[Article]
LA POLYGYNIE SORORALE ET LE SORORAT DANS LA CHINE FÉODALE
Étude sur les formes anciennes de la polygamie chinoise.

Ernest Leroux, Paris, 1920.

  • Introduction : "Voici comment mon attention a été attirée sur les faits qui forment l’objet de ce travail. On sait que les mariages se font en Chine sans que les fiancés se soient choisis ou même qu’on leur ait donné l’occasion de se connaître un peu ; entrés en ménage, maris et femmes se voient à peine ; il n’y a point entre eux une intimité conjugale comparable à celle qui unit un couple de chez nous : c’est une question de savoir si l’affection entre époux chinois peut être nommée de l’amour. Est ce un sentiment fait de ce que chacun d’eux éprouve vivement le charme singulier de l’autre ? Vient il de l’attrait mutuel de deux personnalités qui se conviennent ? Ou bien cette affection n’est elle rien d’autre que le résultat d’une accoutumance ou d’une obligation ?"

[Données fournies]

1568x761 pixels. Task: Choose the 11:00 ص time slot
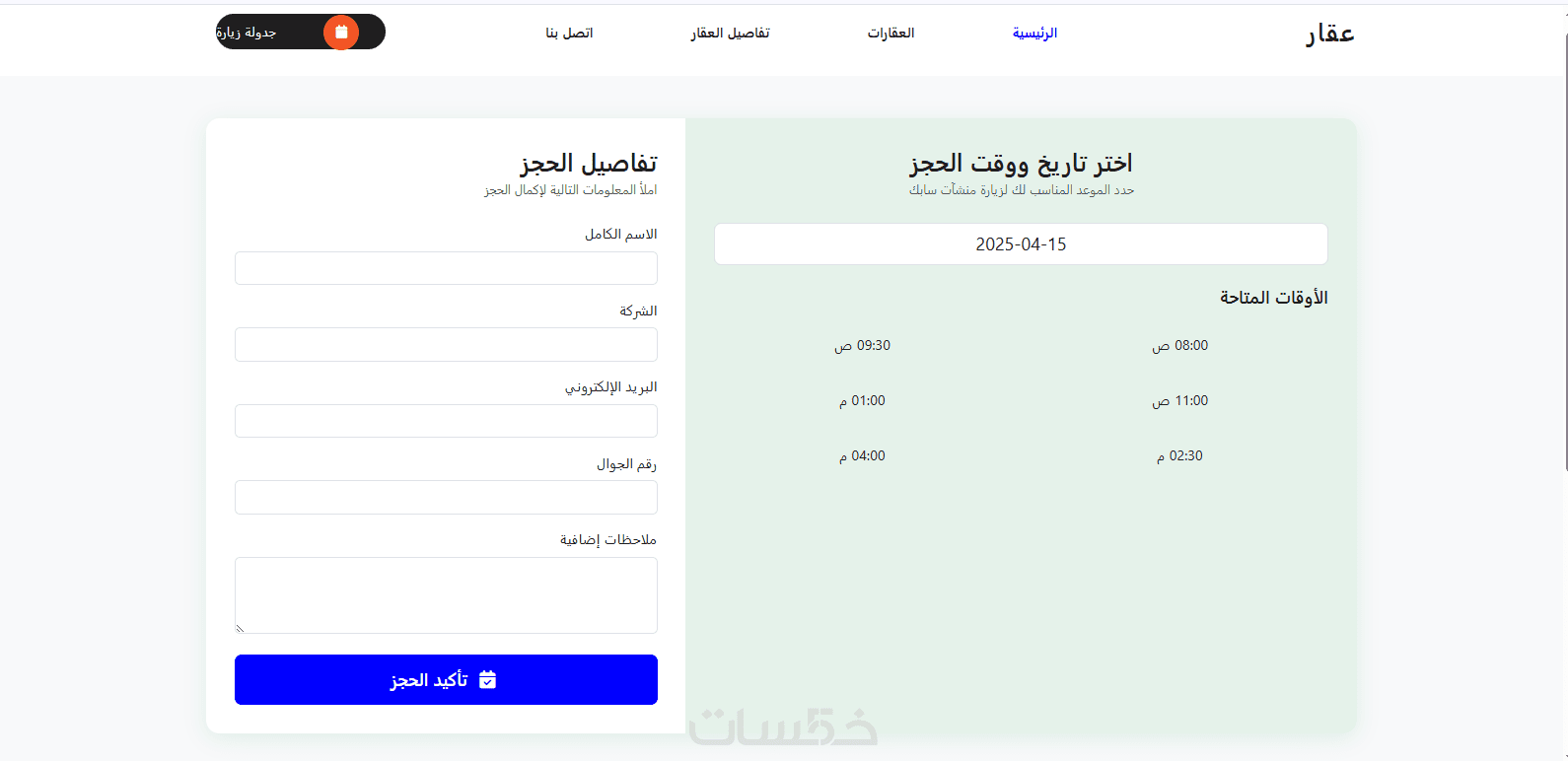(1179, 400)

==

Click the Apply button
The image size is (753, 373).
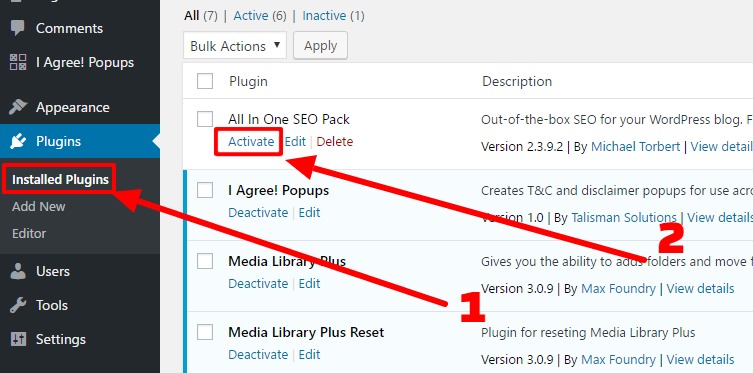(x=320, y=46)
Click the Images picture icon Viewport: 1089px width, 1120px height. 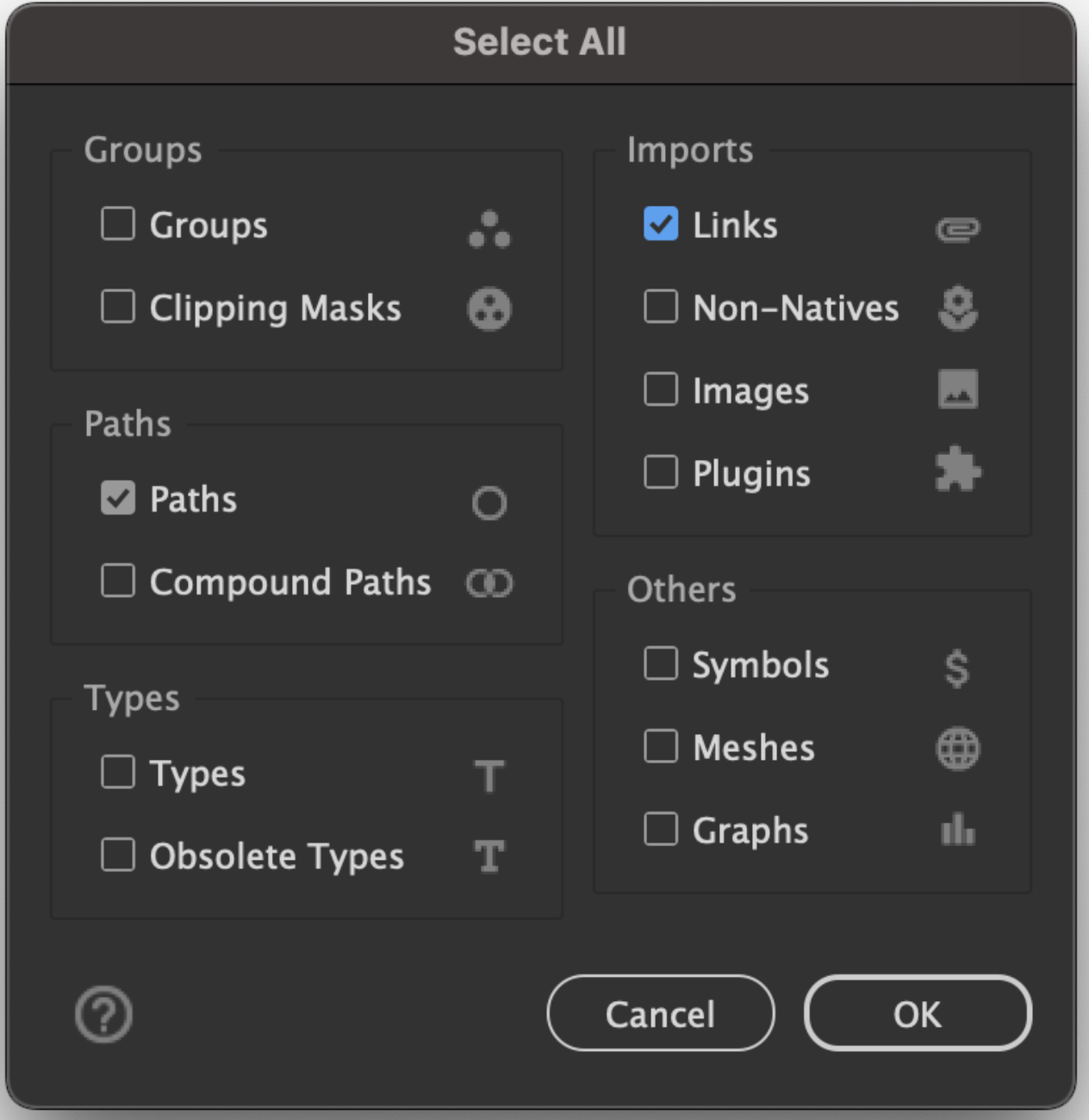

[Énoncé du problème]
Poursuivez l'article sur la polygynie sororale dans la Chine féodale à partir de sa dernière phrase. Ces enregistrements proviennent d'une autre source.

[Réponse finale]
  • "Comme j’essayais de m’informer, il me fut une fois répondu que les époux chinois s’aimaient assurément de la même manière que les nôtres ; à titre de preuve une histoire me fut contée : c’était celle d’un mari à tel point amoureux de sa femme que, lorsqu’il la perdit, il demanda tout aussitôt à en épouser la sœur. D’une autre manière qu’il ne pensait, mon informateur répondait à la question : il me montrait que les qualités que les Chinois apprécient le plus dans une épouse, ce ne sont pas celles qui sont individuelles, mais impersonnelles et familiales. Une chose me frappa surtout, savoir le mariage d’un veuf avec la sœur de la défunte : il était clair qu’on le considérait comme un témoignage suprême d’amour conjugal."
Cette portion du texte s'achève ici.